Last edited by a moderator:
Saw this when looking at dixie's Soap Queen link. I'm putting it here because those "You may also like..." algorithms don't always show the same things every time to everybody and you could miss it.
 
Also, if using madder root, how would you use it? Will it make the soap gritty the way alkanet root does? I'm making a 5 pounds recipe.
 
Pink is fine, really. Has anyone compared madder root to the clay? I'm pretty sure I have both. I haven't made soap since becoming pregnant in January so I no longer remember what I have.

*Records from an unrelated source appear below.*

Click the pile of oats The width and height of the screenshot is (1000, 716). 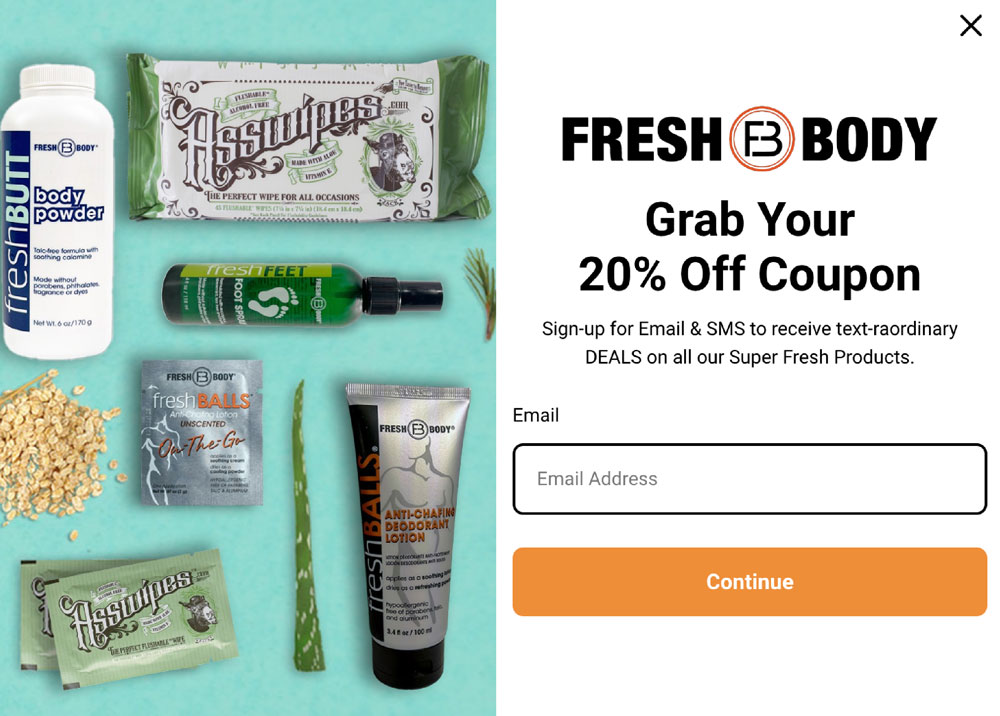[54, 446]
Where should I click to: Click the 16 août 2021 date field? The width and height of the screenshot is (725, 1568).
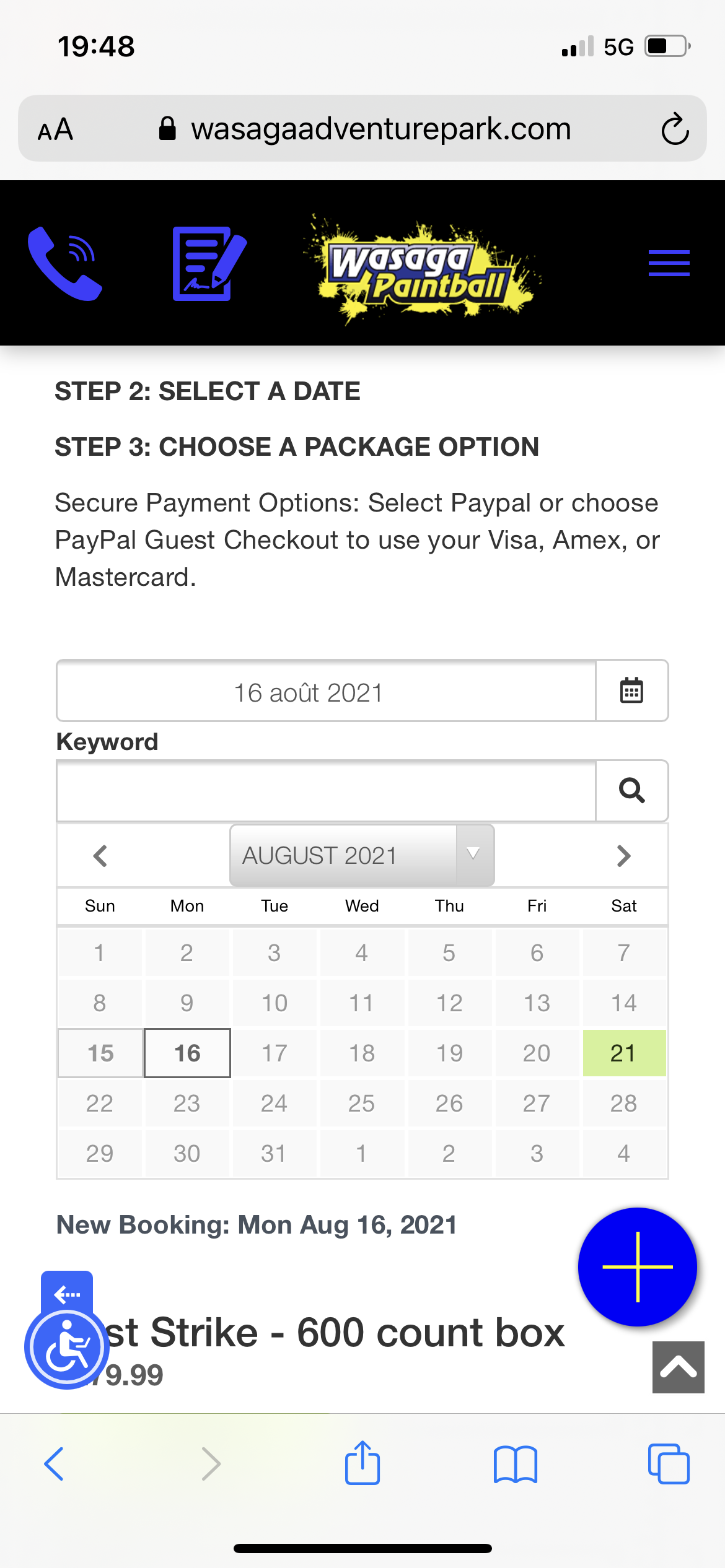click(327, 691)
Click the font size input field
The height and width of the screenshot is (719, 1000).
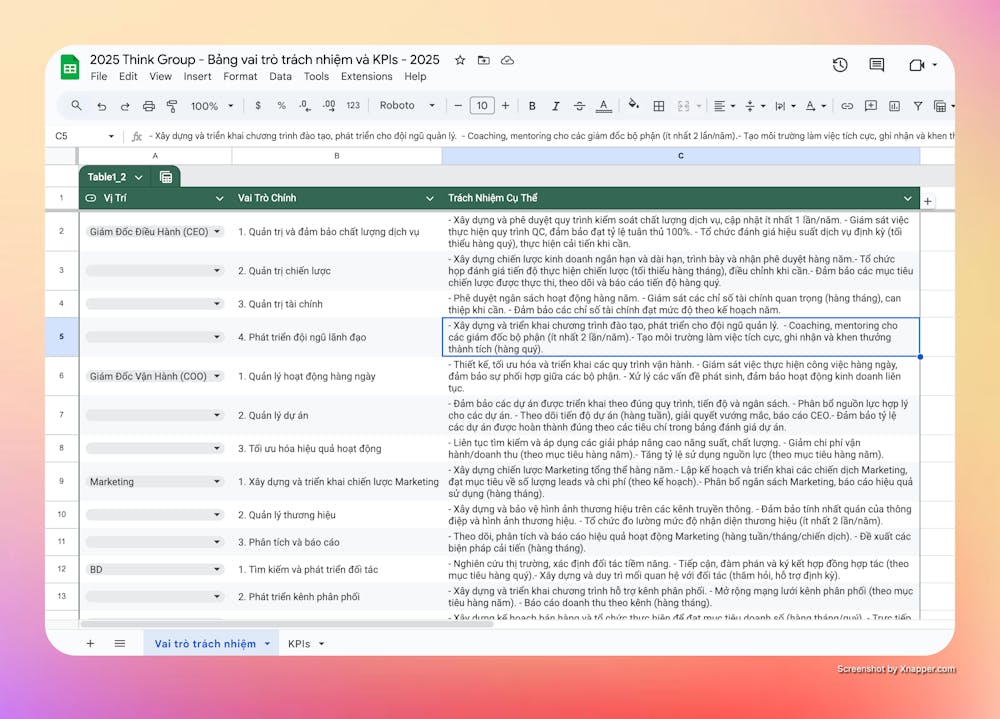point(482,106)
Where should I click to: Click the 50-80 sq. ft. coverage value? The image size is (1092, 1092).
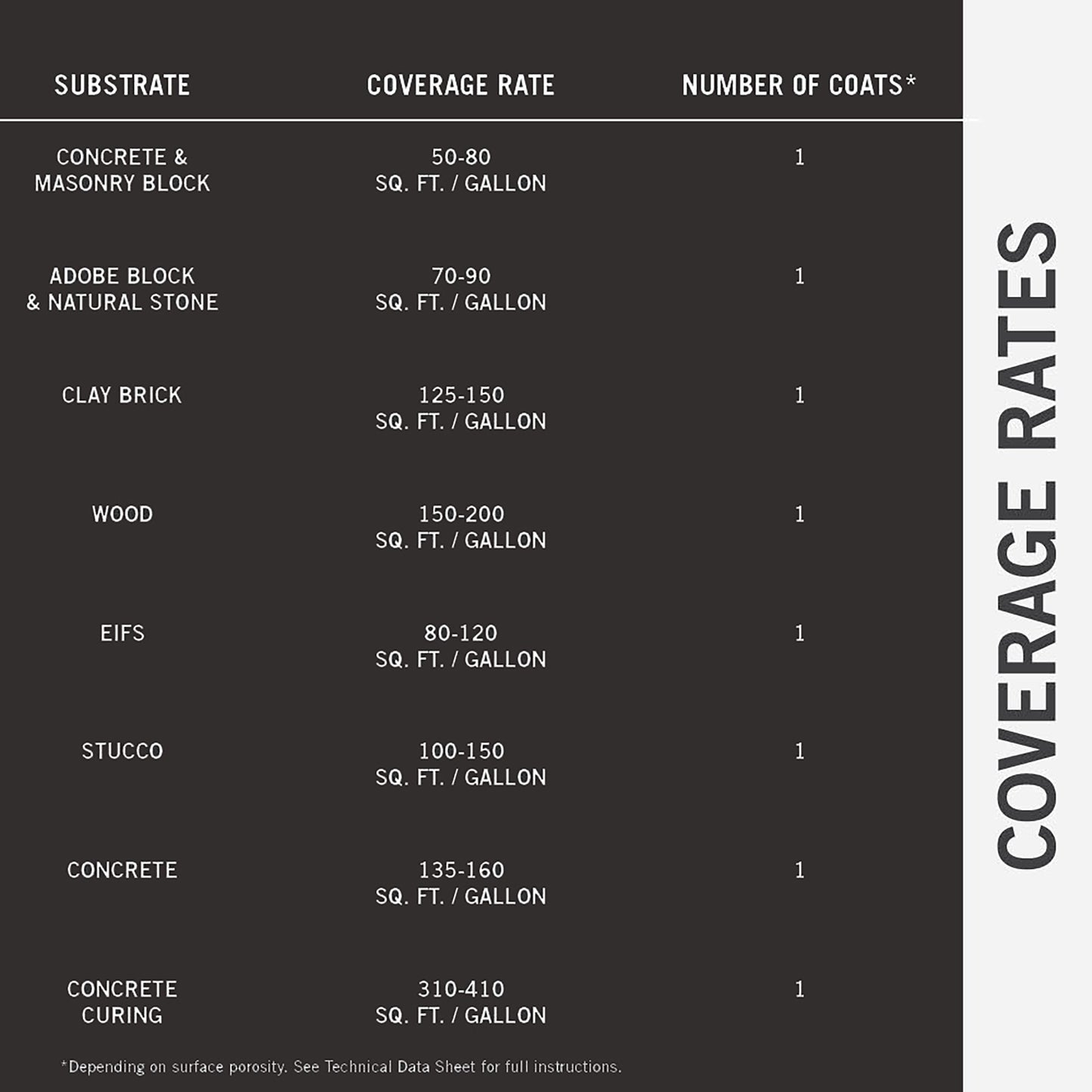click(460, 170)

I have not tried madder root, no.

Here's a pic of the pink from rose clay, in the upper right. Coincidentally the towel the soaps are sitting on is quite red, for comparison. I don't think you could get it much darker pink with the clay without getting spots - but I'm relatively new at this so I could be wrong.

IMG_20151009_232202.jpg
 
I get the same results with pink clay that B George and Dixie do. A pretty coral pink. In my experience, once you add enough to get the medium shade in BG's photo, then adding more just makes the batter thicker and harder to work with, not redder.
 
Thanks, everyone. I did have madder root so I used that along with the soap queen guidelines. Right now it looks brown, but we will see what happens as it cures. If it looks awful then I'll just use the soap myself.
 
Paprika added directly to the oils makes a beautiful speckly pink soap. Tomato paste is also nice, 1tblsp ppo. Red is going to be a push with natural colors, they are always going to be a bit muted. I feel with you on the alkanet. It's supposed to give purple not red...my first attempt was amazing, such a lovely rich purple, so I tried it again - horrible muddy gray.
 
I haven't achieved a great red, so the only thing I can add is that beet root powder DOES NOT make red soap.

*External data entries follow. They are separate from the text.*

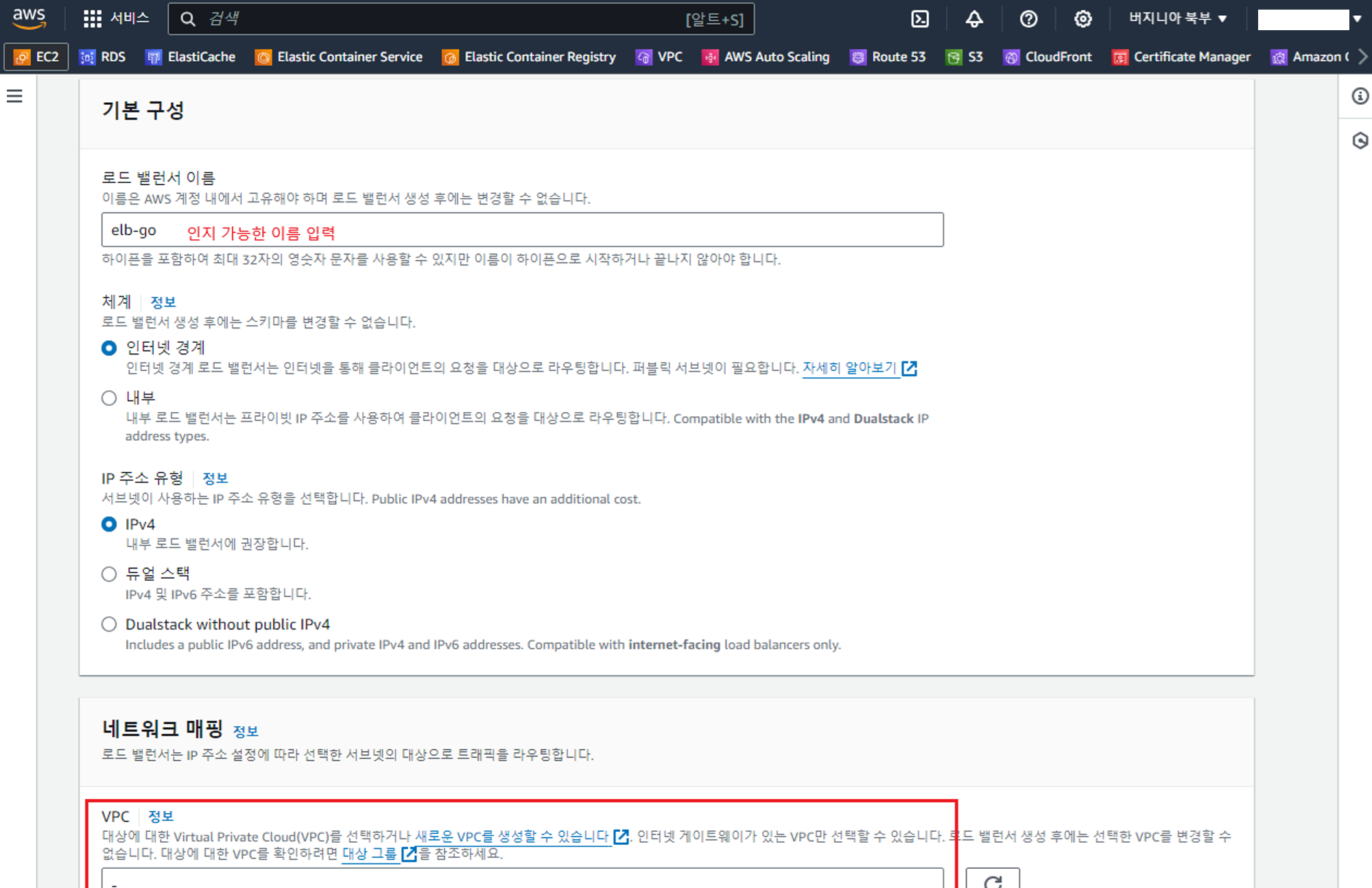The image size is (1372, 888).
Task: Open the EC2 shortcut in favorites bar
Action: [x=37, y=57]
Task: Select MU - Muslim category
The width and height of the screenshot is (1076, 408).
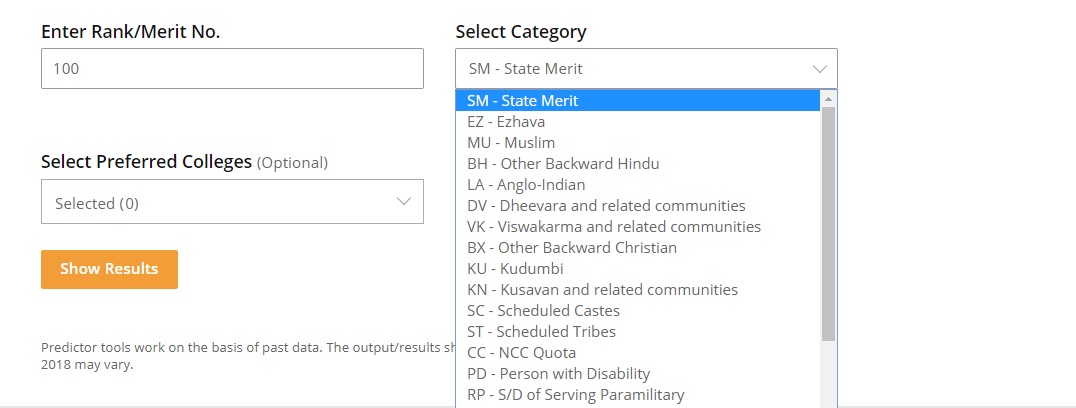Action: pos(511,143)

The cinnamon cassia EO I use turns my soap a deep, rich, rusty red-brown. Like brick. Not sure if that's what you're going for and you have to be extremely careful with cassia EO as many people are irritated by it.
 
The red in the soap in front is madder root infused in OO and some Moroccan red clay.

attachment.php
 
Have used tomato paste and Moroccan red clay for a nice muted brick red. Also Red Hawaiian Alaea salt in salt bars. None is a true red, but the natural colors are lovely.
 
The deep pink in the first pic is madder root (about 1/2 tbs ppo)+ Moroccan red clay(about 1tbs ppo). The second pink swirl is just Moroccan red clay. That's as close as I've been able to get to red so far. Paprika is nice, but goes peach if too much is used from my experience. A light paprika, Moroccan red clay and madder root might turn out nice.

dscn6929.jpg


dscn3438.jpg
 
Last edited:
Historically, red was a very difficult color to make before artificial dyes came along. Not surprising that it's still difficult.

Yeah, red is a tough one. My dad is a printer, and even he is not use lab-made inks, it's still actually pretty tough to get a red label that is stable for long-term outdoor use. He has to buy special UV protected red inks and also us a protective coating, IIRC.